The big ugly liar

Shame can be productive if I look at it square in the eyes. If I don’t stare it down, it wreaks havoc with its big, ugly lies. A friend of mine challenged me last night. He gave me a little exercise to write out to see if I could get to the root of some of these shame issues I’ve been having lately.

I want to run from shame. Move forward. Pretend it doesn’t exist. Act like everyone else in the world – normal. But as my kids have even claimed, sometimes I am the acting Mayor of Crazy Town. I believe I become mayor when I don’t deal with the lies I have sucked into my very self.

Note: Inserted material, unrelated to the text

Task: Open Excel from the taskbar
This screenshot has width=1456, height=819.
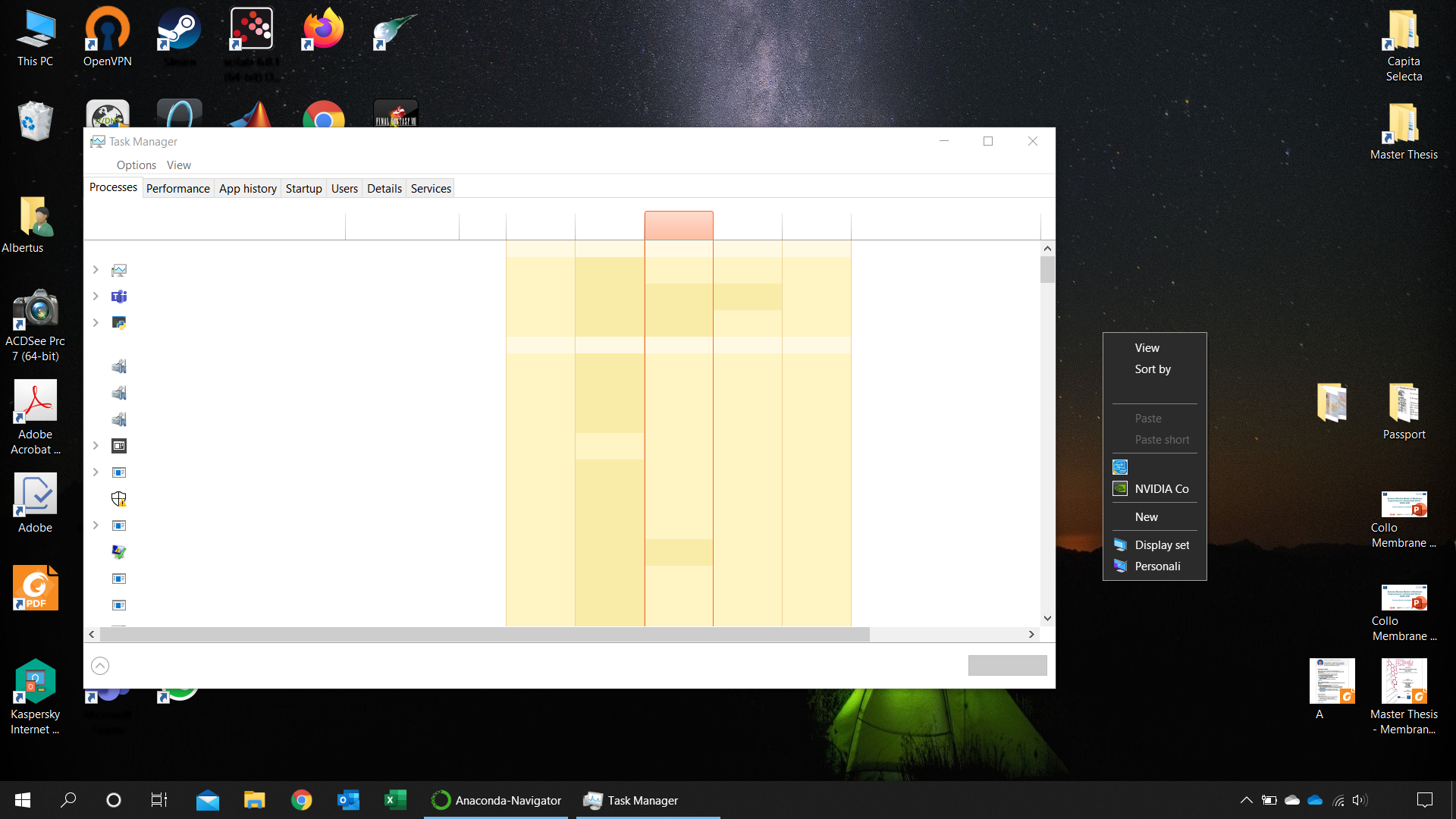Action: [x=395, y=800]
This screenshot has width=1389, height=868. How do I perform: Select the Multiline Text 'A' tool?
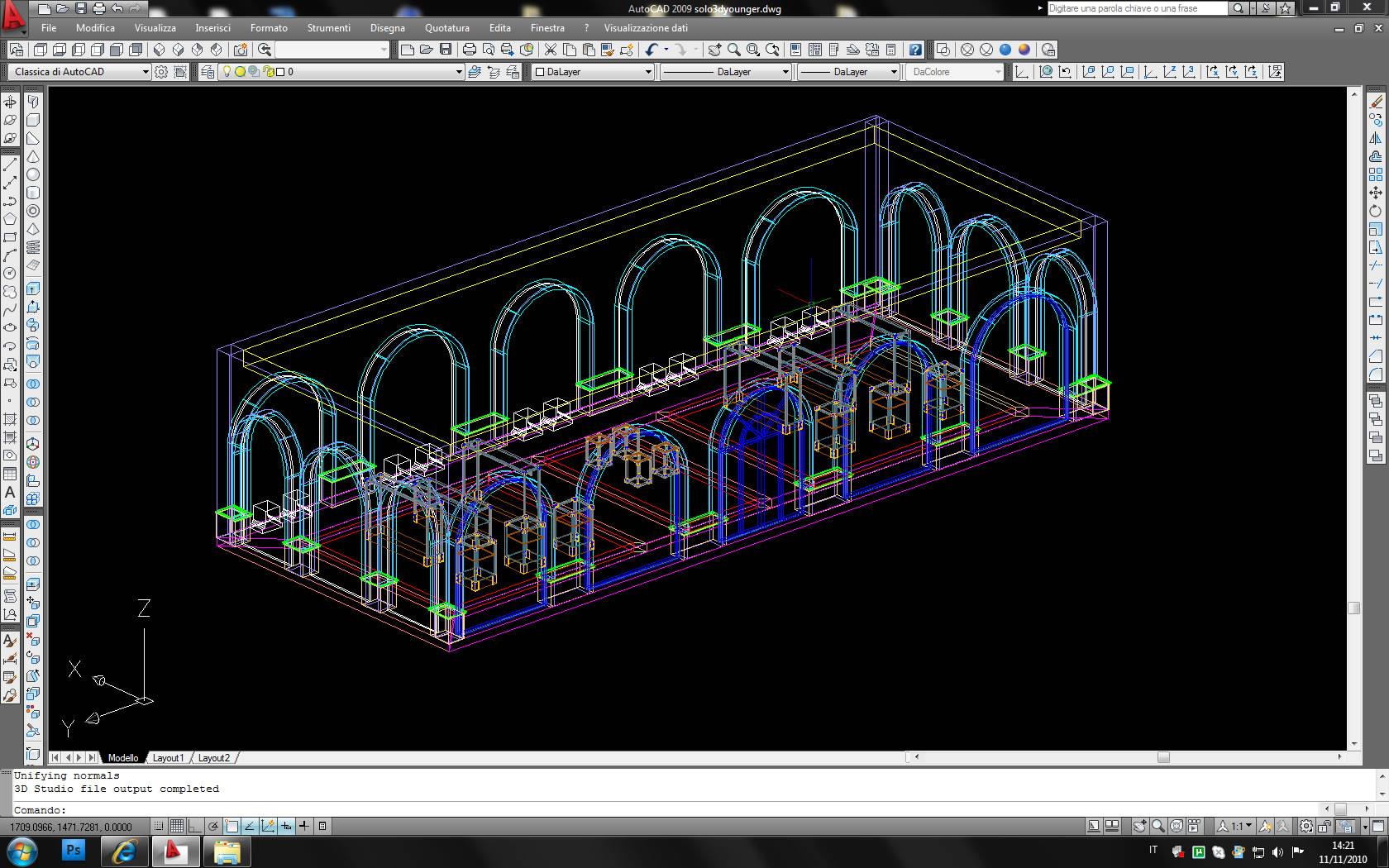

Today I am setting time aside to pray, meditate and write. I told my friend that I am tired of feeling like a punching bag… you know the kind kids get that are shaped like a clown or a villain. You punch them and they bounce back up at you with their evil smiles. I told him that I feel like I get punched and come back up to look at God, as if to say, “Okay, enough. I don’t want to go back down.” I told my friend I’m sicking of having to learn lessons through such painful means. I wish there was an easier way to grow spiritually, a way that didn’t require so much hurt. He walked to his car, and said, “That would take submission.”

Ouch. It’s true though. I let the big, ugly liar run free and rule my thoughts and decisions without really obeying God. I put myself on the throne and make my own little “happiness” decisions, only to snub my nose at God and then he allows the consequences to speak for themselves…. the consequences that wake me up and tell me that this is not what I have planned for you, my child.

It’s amazing how I can walk through life and not even know I am numb. I don’t realize that I have deadened parts of me that God wants to pull out of me. He wants me to be whole and alive, even more than I want it. I find comfort in knowing that He wants what is best for me even more than I do.

Today, I will do as my friend says because I believe that God used him, spoke through him and told me, as so many other friends have lately… wake up, get back up, don’t run around the shame, look at the messages, the lies, and ask God to fill those places with truth. Truth. The truth will set me free.

Thank you, my dear LORD, for all of those people that  you  have used to speak to me and get me to “Wake up… O Sleeper.” These are the people that are treasures in my life. I am so rich. So blessed.